Short task A
Update the case summary from "Does the Torture" to "against individual persons?", putting "private organizations" in place of "non-state organizations".
Short task B
Answer these questions using the case summary:
(i) On what date was oral argument held?
(ii) Where was Rahim taken after the men forced him into the car?
(iii) In which court did the petitioners first file suit?

--- BEGIN Document extract ---

Oral argument: Feb. 28, 2012

Appealed from: United States Court of Appeals for the District of Columbia (March 18, 2011)

Petitioner Asid Mohamad, on behalf of the family and estate of Azzam Rahim sued the Palestinian Authority and the Palestinian Liberation Organization pursuant to the Torture Victim Protection Act, alleging that these organizations were liable for the torture and extrajudicial killing of Rahim. Mohamad asserts that the Act permits plaintiffs to sue private organizations and corporations, as well as natural persons. In contrast, the Palestinian Authority and the Palestinian Liberation Organization argue that the statute's use of the term "individual" explicitly exempts private organizations from the Act's liability provision. This case will determine the extent to which victims of torture may bring suit against organizations that may be responsible for acts of torture. The decision may have repercussions for both foreign policy and international businesses.

Question presented

Whether the Torture Victim Protection Act, 28 U.S.C. § 1350 note § 2(a), permits actions against defendants which are not natural persons.



Does the Torture Victim Protection Act allow victims of torture to sue non-state organizations, or may a victim only bring suit against individual persons?



Azzam Rahim, a Palestinian-born American citizen, was visiting the West Bank in 1995 when several men who identified themselves as security police forced him into an unmarked car. These men took Rahim to a prison in Jericho where he was tortured and killed. A later statement issued by the U.S. Department of State reported that Rahim had "died in the custody of PA [Palestinian Authority] intelligence officers in Jericho." Subsequently, Mohamad filed suit against the Palestinian Authority and the Palestinian Liberation Organization (collectively "the Palestinian Organizations") on behalf of Rahim's estate and family for damages under the Torture Victim Protection Act ("TVPA"), .

The Torture Victim Protection Act allows both aliens and U.S. citizens to bring a lawsuit against "individuals" committing acts of torture and extrajudicial killing. The TVPA was proposed in response to a judge's question of whether the Alien Tort Claims Act, 28 U.S.C. § 1350 (alternately referred to as the Alien Tort Statute), included a private right of action for victims of torture that took place in other countries. The statute fulfills U.S. obligations towards human rights abuses under the United Nations Charter and other international agreements.

The petitioners initially filed suit in the United States District Court for the Southern District of New York. The Palestinian organizations did not answer the complaint, and the district court granted Mohamad a default judgment. Subsequently, the Palestinian Organizations moved to vacate the default judgment and to dismiss the complaint for lack of personal jurisdiction. In response, Mohamad moved to have the case transferred to the United States District Court for the District of Columbia. The District Court for the District of Columbia then dismissed the case, holding that Mohamad did not have a cause of action under the Torture Victims Protection Act or federal common law. The United States Court of Appeals for the District of Columbia Circuit affirmed, holding that the use of the term “individual” in the law meant that only natural persons could be liable under the TVPA. Therefore, it held that there was no cause of action against the Palestinian Organizations because neither is a natural person.



The Supreme Court will determine whether legal entities, including organizations and corporations, are liable for torture and extrajudicial killings under the Torture Victims Protection Act (“TVPA”). Petitioner, Asid Mohamad, argues that the TVPA applies to non-state organizations as well as individual human beings. Respondents, the Palestinian Organizations, argue that the word “individual” in the law means that victims can only sue natural persons.

--- END Document extract ---
--- BEGIN Dataset excerpts ---

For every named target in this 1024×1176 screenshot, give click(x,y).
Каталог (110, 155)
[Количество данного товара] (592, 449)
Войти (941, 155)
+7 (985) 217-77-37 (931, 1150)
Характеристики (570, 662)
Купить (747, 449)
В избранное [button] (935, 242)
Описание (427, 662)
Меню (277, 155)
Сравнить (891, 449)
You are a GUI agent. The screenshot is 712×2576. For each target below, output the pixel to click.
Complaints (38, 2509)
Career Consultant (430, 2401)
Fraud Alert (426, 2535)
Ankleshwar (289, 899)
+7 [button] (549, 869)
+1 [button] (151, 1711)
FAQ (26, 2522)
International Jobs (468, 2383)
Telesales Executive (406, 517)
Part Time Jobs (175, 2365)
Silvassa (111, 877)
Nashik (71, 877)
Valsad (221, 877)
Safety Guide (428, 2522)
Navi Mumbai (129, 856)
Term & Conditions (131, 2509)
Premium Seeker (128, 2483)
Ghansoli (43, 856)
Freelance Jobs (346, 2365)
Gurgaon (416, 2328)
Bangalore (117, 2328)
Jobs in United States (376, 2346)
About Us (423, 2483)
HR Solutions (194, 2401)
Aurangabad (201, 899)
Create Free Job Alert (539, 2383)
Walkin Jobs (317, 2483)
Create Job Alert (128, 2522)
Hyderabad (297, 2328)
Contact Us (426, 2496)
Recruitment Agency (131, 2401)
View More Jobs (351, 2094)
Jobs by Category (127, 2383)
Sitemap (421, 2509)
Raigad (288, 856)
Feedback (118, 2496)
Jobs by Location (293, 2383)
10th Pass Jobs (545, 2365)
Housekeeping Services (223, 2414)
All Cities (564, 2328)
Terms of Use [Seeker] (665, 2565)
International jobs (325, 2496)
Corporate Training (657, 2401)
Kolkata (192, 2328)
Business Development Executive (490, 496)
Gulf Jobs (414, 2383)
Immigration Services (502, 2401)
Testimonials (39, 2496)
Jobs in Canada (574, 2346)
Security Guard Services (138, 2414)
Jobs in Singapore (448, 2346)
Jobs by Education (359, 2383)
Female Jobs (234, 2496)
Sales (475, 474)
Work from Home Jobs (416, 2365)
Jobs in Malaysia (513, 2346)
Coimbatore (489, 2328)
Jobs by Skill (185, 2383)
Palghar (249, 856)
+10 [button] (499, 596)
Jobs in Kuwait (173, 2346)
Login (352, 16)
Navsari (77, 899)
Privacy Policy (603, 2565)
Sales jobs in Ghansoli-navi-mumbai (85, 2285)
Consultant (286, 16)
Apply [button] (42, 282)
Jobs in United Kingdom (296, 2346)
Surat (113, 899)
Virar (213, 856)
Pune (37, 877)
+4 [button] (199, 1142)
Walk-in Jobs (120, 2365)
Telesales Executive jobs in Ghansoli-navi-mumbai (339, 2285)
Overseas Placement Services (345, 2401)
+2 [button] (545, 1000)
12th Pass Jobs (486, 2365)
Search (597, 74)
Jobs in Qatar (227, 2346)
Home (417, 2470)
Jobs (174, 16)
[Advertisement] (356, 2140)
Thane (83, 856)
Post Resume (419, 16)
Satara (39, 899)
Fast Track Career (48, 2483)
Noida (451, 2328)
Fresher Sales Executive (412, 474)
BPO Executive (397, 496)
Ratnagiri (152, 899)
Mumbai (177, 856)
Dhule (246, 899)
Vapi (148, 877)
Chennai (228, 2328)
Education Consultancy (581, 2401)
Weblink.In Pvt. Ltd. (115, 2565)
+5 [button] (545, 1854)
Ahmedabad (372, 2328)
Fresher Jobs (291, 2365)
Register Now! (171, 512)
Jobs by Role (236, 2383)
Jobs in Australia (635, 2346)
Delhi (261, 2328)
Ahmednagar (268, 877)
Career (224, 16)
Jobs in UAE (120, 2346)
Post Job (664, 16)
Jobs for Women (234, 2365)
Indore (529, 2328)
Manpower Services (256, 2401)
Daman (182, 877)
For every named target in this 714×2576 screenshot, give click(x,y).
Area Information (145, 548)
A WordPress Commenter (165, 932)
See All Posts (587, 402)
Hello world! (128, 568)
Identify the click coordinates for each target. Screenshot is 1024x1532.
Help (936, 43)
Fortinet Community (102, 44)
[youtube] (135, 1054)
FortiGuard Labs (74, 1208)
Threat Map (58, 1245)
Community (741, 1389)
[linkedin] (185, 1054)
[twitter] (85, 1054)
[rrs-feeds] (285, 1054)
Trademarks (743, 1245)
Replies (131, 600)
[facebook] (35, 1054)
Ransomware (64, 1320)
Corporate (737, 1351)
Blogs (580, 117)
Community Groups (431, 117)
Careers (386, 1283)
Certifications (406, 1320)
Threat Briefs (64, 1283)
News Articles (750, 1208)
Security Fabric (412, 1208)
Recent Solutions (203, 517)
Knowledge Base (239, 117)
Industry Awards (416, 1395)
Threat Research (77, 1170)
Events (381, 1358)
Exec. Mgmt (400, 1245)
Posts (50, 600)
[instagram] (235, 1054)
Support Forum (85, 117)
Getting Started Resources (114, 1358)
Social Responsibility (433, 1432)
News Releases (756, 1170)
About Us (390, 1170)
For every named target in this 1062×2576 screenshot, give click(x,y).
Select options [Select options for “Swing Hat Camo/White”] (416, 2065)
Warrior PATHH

--- END Dataset excerpts ---

Correct output A
Does the Torture Victim Protection Act allow victims of torture to sue private organizations, or may a victim only bring suit against individual persons?

Correct output B
(i) Feb. 28, 2012
(ii) A prison in Jericho
(iii) The United States District Court for the Southern District of New York